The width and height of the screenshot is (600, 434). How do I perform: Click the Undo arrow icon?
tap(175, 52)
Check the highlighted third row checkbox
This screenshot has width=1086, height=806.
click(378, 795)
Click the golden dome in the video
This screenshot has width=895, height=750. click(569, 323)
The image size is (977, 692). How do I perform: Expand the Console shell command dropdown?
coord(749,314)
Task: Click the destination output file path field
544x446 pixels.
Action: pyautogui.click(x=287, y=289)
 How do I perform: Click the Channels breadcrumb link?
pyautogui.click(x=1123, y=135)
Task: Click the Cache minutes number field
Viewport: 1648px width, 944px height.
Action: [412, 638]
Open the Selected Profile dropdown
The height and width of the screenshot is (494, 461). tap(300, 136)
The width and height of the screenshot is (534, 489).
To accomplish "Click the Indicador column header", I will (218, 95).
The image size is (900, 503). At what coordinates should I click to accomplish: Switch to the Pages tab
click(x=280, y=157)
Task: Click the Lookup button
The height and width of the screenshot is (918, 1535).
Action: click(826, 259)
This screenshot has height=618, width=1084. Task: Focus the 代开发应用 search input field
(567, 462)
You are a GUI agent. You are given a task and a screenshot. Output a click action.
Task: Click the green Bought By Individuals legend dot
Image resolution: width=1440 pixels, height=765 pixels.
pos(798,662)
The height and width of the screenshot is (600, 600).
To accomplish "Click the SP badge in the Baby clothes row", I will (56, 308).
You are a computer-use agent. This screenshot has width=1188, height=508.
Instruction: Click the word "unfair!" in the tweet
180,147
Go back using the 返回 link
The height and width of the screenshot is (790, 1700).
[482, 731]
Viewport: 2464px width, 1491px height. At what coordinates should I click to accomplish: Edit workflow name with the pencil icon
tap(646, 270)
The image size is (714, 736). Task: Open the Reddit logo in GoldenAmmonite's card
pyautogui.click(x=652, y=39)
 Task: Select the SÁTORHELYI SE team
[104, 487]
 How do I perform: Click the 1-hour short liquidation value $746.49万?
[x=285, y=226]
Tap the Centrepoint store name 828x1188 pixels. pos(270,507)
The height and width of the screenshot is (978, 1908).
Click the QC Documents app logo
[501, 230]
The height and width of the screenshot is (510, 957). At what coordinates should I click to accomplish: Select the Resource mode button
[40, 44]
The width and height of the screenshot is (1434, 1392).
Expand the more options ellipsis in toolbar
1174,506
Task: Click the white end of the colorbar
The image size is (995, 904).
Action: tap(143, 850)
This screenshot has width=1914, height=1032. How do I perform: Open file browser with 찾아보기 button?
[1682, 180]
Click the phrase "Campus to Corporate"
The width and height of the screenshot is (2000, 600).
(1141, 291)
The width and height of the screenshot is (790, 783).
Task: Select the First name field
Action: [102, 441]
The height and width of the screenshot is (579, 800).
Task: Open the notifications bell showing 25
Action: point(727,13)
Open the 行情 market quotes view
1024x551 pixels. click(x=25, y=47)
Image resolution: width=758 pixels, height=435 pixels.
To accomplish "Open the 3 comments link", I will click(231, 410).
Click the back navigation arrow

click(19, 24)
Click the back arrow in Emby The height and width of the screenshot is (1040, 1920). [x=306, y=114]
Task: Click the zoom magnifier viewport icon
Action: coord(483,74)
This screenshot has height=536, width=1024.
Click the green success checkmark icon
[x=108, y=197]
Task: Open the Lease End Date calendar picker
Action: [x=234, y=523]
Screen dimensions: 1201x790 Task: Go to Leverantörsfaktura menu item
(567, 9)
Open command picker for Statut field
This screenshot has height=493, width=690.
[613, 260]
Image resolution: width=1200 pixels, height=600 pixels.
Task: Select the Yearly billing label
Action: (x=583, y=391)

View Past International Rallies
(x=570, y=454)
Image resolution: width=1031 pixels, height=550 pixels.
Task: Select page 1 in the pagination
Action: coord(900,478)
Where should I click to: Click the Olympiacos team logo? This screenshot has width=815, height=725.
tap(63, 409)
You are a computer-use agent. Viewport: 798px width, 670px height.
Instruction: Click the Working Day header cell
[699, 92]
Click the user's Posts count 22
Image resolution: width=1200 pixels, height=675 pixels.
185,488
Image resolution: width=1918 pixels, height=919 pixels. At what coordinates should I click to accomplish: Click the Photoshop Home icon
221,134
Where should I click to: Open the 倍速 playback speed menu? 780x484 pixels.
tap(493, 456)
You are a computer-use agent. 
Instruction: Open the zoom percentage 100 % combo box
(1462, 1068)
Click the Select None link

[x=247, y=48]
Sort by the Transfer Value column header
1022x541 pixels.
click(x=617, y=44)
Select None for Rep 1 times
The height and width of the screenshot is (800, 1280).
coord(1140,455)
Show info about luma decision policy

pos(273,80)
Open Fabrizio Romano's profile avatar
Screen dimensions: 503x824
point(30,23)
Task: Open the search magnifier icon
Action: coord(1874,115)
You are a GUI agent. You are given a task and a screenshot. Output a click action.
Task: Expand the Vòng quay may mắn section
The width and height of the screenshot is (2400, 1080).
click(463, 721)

.....

A complete, exact copy of the material is required.

ANSWER AREA>
The width and height of the screenshot is (600, 434). How do I perform: Click the Undo arrow icon?
tap(175, 52)
Check the highlighted third row checkbox
This screenshot has width=1086, height=806.
click(378, 795)
Click the golden dome in the video
This screenshot has width=895, height=750. click(569, 323)
The image size is (977, 692). How do I perform: Expand the Console shell command dropdown?
coord(749,314)
Task: Click the destination output file path field
544x446 pixels.
Action: pyautogui.click(x=287, y=289)
 How do I perform: Click the Channels breadcrumb link?
pyautogui.click(x=1123, y=135)
Task: Click the Cache minutes number field
Viewport: 1648px width, 944px height.
Action: [412, 638]
Open the Selected Profile dropdown
The height and width of the screenshot is (494, 461). tap(300, 136)
The width and height of the screenshot is (534, 489).
To accomplish "Click the Indicador column header", I will (218, 95).
The image size is (900, 503). At what coordinates should I click to accomplish: Switch to the Pages tab
click(x=280, y=157)
Task: Click the Lookup button
The height and width of the screenshot is (918, 1535).
Action: click(826, 259)
This screenshot has height=618, width=1084. Task: Focus the 代开发应用 search input field
(567, 462)
You are a GUI agent. You are given a task and a screenshot. Output a click action.
Task: Click the green Bought By Individuals legend dot
Image resolution: width=1440 pixels, height=765 pixels.
pos(798,662)
The height and width of the screenshot is (600, 600).
To accomplish "Click the SP badge in the Baby clothes row", I will (56, 308).
You are a computer-use agent. This screenshot has width=1188, height=508.
Instruction: Click the word "unfair!" in the tweet
180,147
Go back using the 返回 link
The height and width of the screenshot is (790, 1700).
[482, 731]
Viewport: 2464px width, 1491px height. At what coordinates should I click to accomplish: Edit workflow name with the pencil icon
tap(646, 270)
The image size is (714, 736). Task: Open the Reddit logo in GoldenAmmonite's card
pyautogui.click(x=652, y=39)
 Task: Select the SÁTORHELYI SE team
[104, 487]
 How do I perform: Click the 1-hour short liquidation value $746.49万?
[x=285, y=226]
Tap the Centrepoint store name 828x1188 pixels. pos(270,507)
The height and width of the screenshot is (978, 1908).
Click the QC Documents app logo
[501, 230]
The height and width of the screenshot is (510, 957). At what coordinates should I click to accomplish: Select the Resource mode button
[40, 44]
The width and height of the screenshot is (1434, 1392).
Expand the more options ellipsis in toolbar
1174,506
Task: Click the white end of the colorbar
The image size is (995, 904).
Action: tap(143, 850)
This screenshot has width=1914, height=1032. How do I perform: Open file browser with 찾아보기 button?
[1682, 180]
Click the phrase "Campus to Corporate"
The width and height of the screenshot is (2000, 600).
(1141, 291)
The width and height of the screenshot is (790, 783).
Task: Select the First name field
Action: [102, 441]
The height and width of the screenshot is (579, 800).
Task: Open the notifications bell showing 25
Action: point(727,13)
Open the 行情 market quotes view
1024x551 pixels. click(x=25, y=47)
Image resolution: width=758 pixels, height=435 pixels.
To accomplish "Open the 3 comments link", I will click(231, 410).
Click the back navigation arrow

click(19, 24)
Click the back arrow in Emby The height and width of the screenshot is (1040, 1920). [x=306, y=114]
Task: Click the zoom magnifier viewport icon
Action: coord(483,74)
This screenshot has height=536, width=1024.
Click the green success checkmark icon
[x=108, y=197]
Task: Open the Lease End Date calendar picker
Action: [x=234, y=523]
Screen dimensions: 1201x790 Task: Go to Leverantörsfaktura menu item
(567, 9)
Open command picker for Statut field
This screenshot has height=493, width=690.
[613, 260]
Image resolution: width=1200 pixels, height=600 pixels.
Task: Select the Yearly billing label
Action: (x=583, y=391)

View Past International Rallies
(x=570, y=454)
Image resolution: width=1031 pixels, height=550 pixels.
Task: Select page 1 in the pagination
Action: coord(900,478)
Where should I click to: Click the Olympiacos team logo? This screenshot has width=815, height=725.
tap(63, 409)
You are a computer-use agent. Viewport: 798px width, 670px height.
Instruction: Click the Working Day header cell
[699, 92]
Click the user's Posts count 22
Image resolution: width=1200 pixels, height=675 pixels.
185,488
Image resolution: width=1918 pixels, height=919 pixels. At what coordinates should I click to accomplish: Click the Photoshop Home icon
221,134
Where should I click to: Open the 倍速 playback speed menu? 780x484 pixels.
tap(493, 456)
You are a computer-use agent. 
Instruction: Open the zoom percentage 100 % combo box
(1462, 1068)
Click the Select None link

[x=247, y=48]
Sort by the Transfer Value column header
1022x541 pixels.
click(x=617, y=44)
Select None for Rep 1 times
The height and width of the screenshot is (800, 1280).
coord(1140,455)
Show info about luma decision policy

pos(273,80)
Open Fabrizio Romano's profile avatar
Screen dimensions: 503x824
point(30,23)
Task: Open the search magnifier icon
Action: coord(1874,115)
You are a GUI agent. You are given a task and a screenshot. Output a click action.
Task: Expand the Vòng quay may mắn section
The width and height of the screenshot is (2400, 1080).
click(463, 721)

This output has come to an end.